> _DATA FOR THE TASK_:
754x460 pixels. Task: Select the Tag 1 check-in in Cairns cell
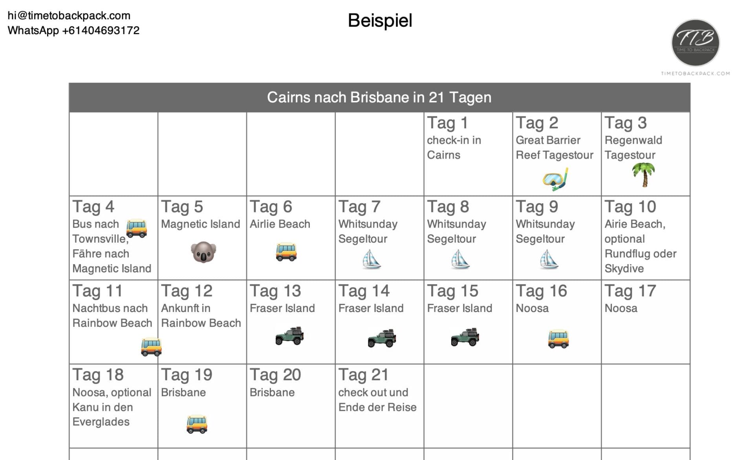pos(468,154)
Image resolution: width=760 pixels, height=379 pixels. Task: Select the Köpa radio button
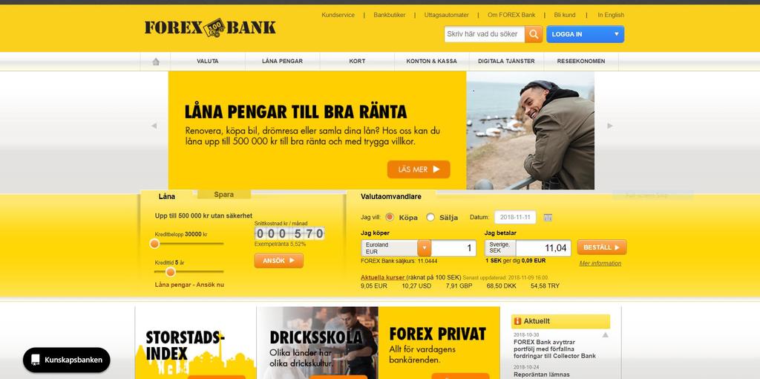click(x=389, y=218)
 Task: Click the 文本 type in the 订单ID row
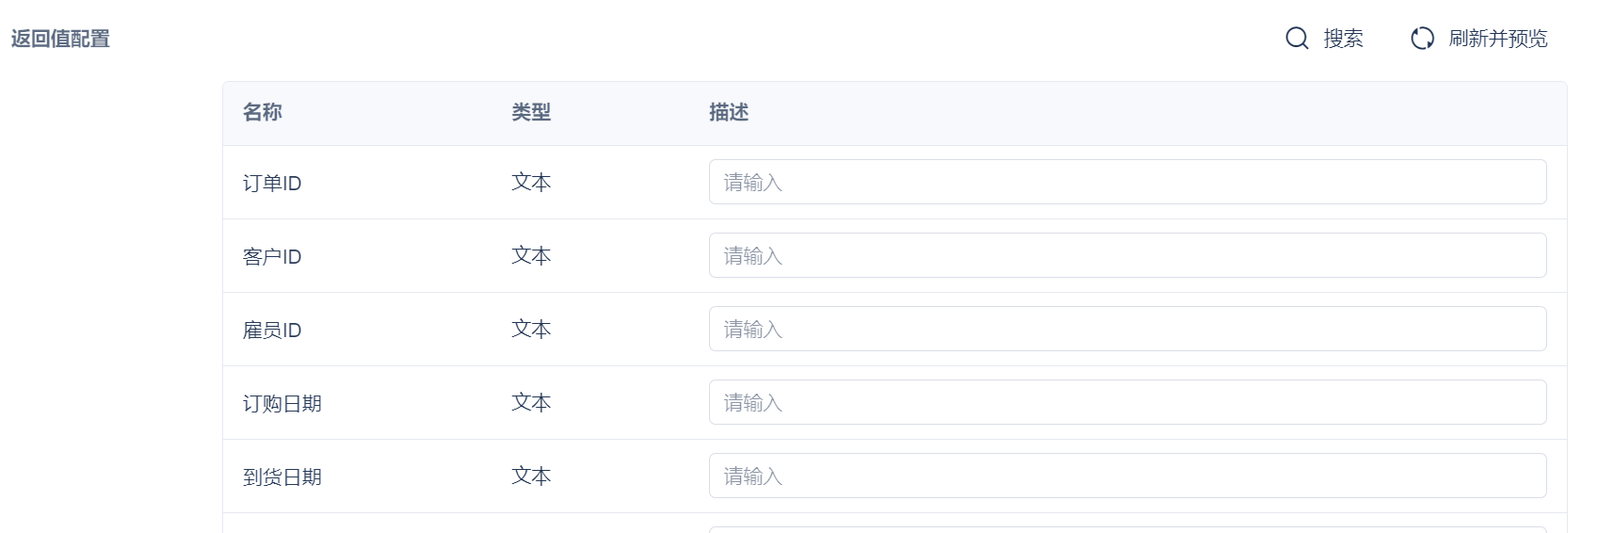point(531,182)
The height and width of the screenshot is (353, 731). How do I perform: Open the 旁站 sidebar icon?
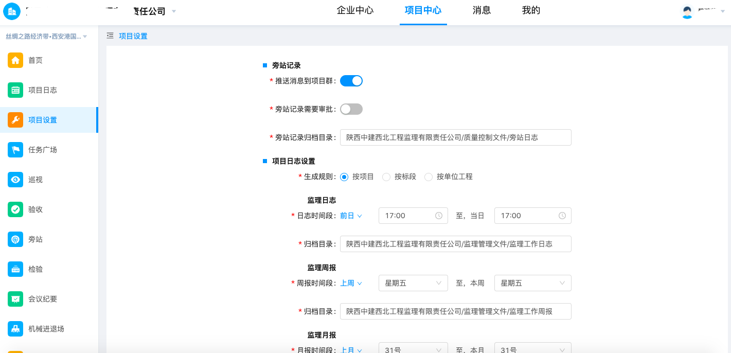[x=15, y=239]
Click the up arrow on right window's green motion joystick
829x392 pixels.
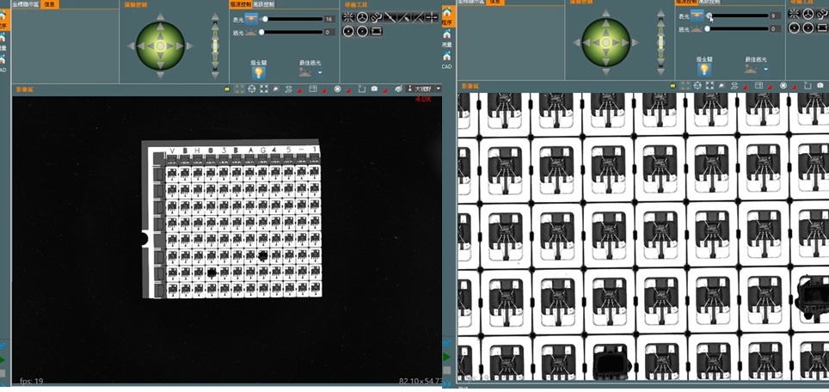point(606,14)
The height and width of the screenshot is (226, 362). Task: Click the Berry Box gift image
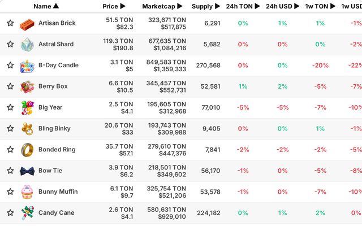click(27, 86)

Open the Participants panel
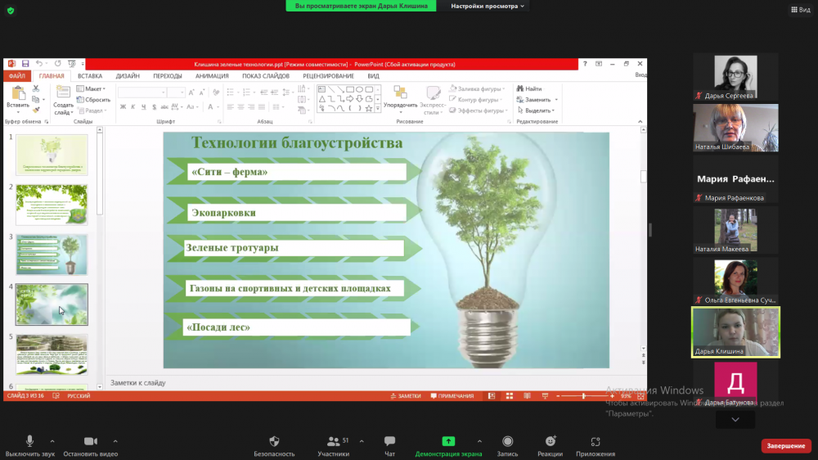click(333, 442)
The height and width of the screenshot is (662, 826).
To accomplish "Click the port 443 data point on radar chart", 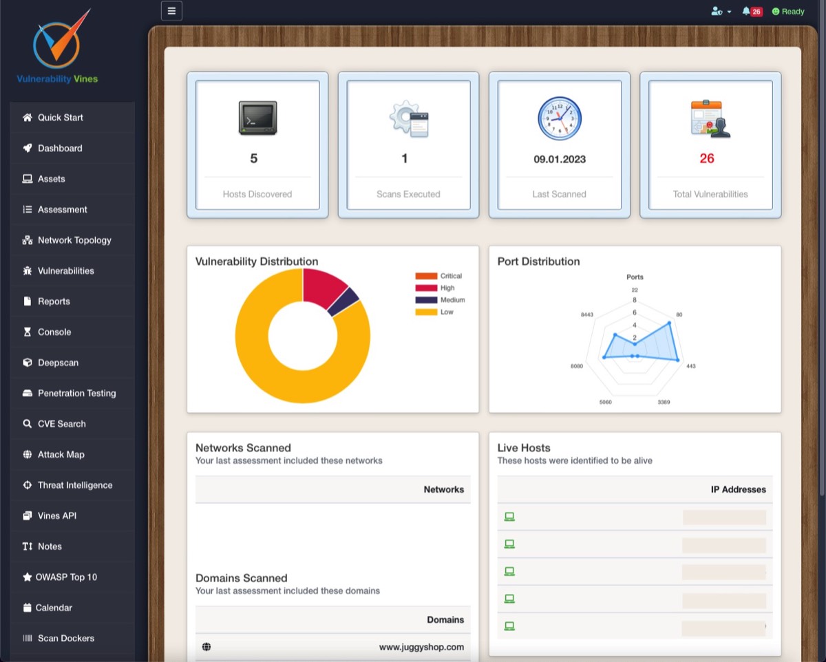I will pos(677,360).
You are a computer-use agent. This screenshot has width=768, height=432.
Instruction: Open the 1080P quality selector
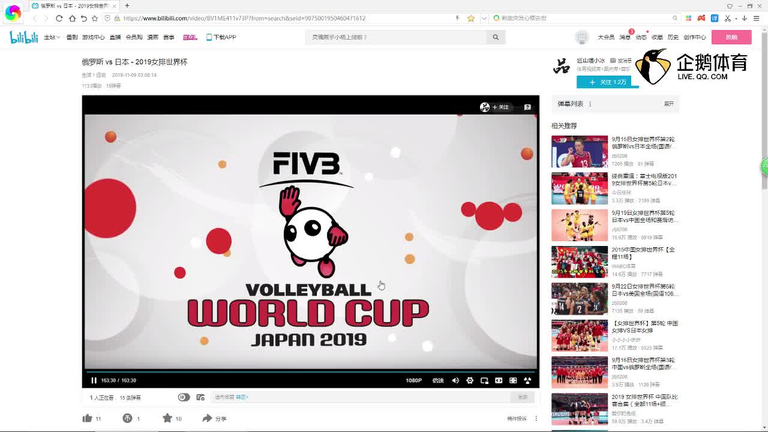[413, 380]
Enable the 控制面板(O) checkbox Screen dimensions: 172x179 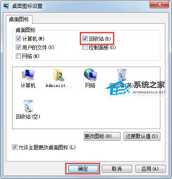[85, 47]
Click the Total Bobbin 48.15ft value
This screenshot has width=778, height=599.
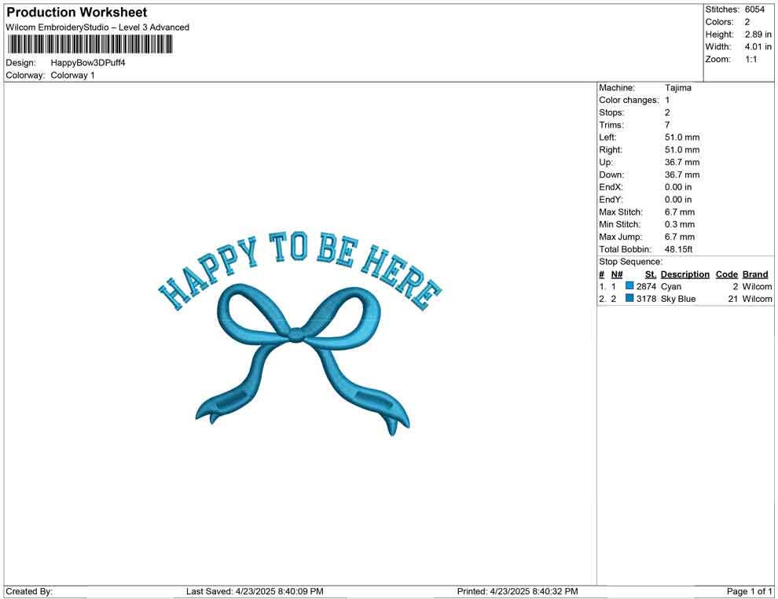point(681,249)
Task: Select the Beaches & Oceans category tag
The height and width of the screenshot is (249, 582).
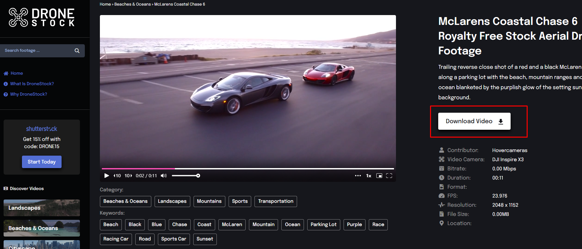Action: [x=125, y=201]
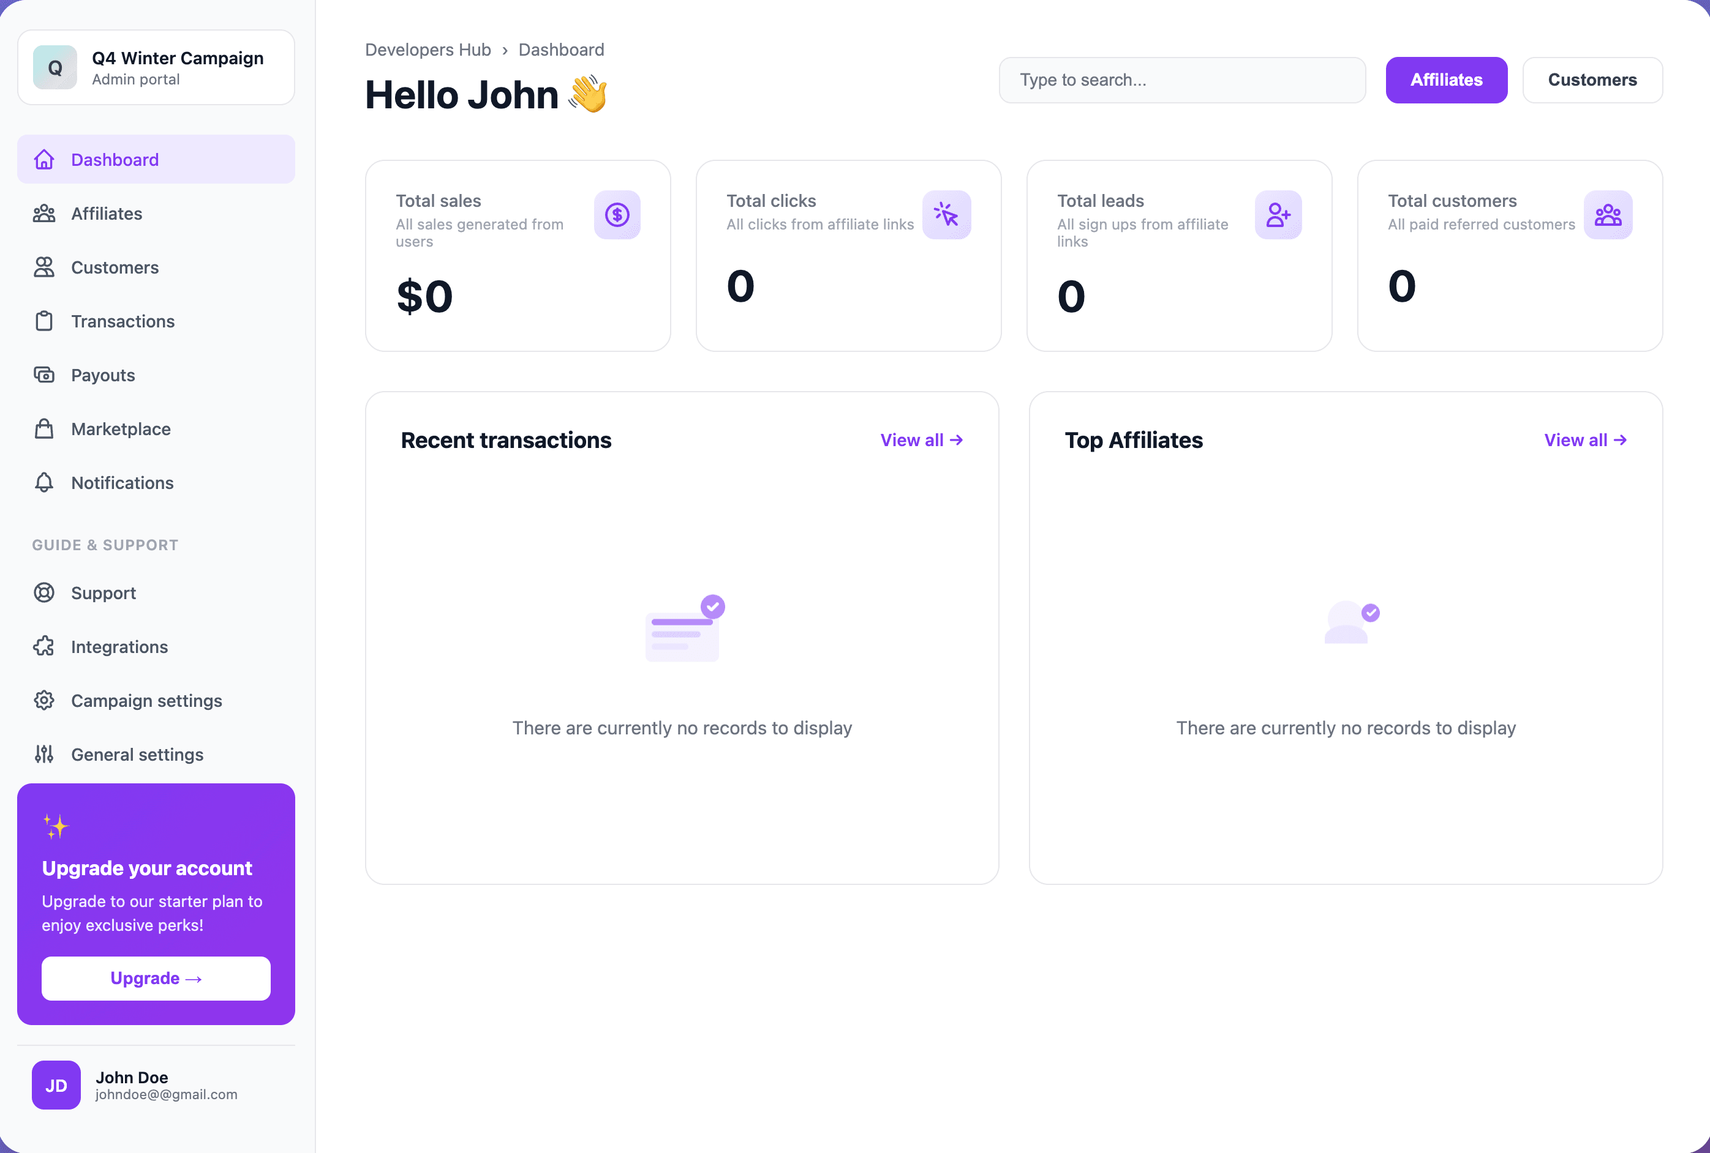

> _WORK TASK_: Beginning at the line that contains "Click the Total Bobbin 48.15ft value", transcribe it and every later line through the last line of the data above, exactly, and drop the pictures.

> _ANSWER BELOW_:
Click the Total Bobbin 48.15ft value
This screenshot has width=778, height=599.
point(681,249)
Task: Select the Beaches & Oceans category tag
The height and width of the screenshot is (249, 582).
Action: [x=125, y=201]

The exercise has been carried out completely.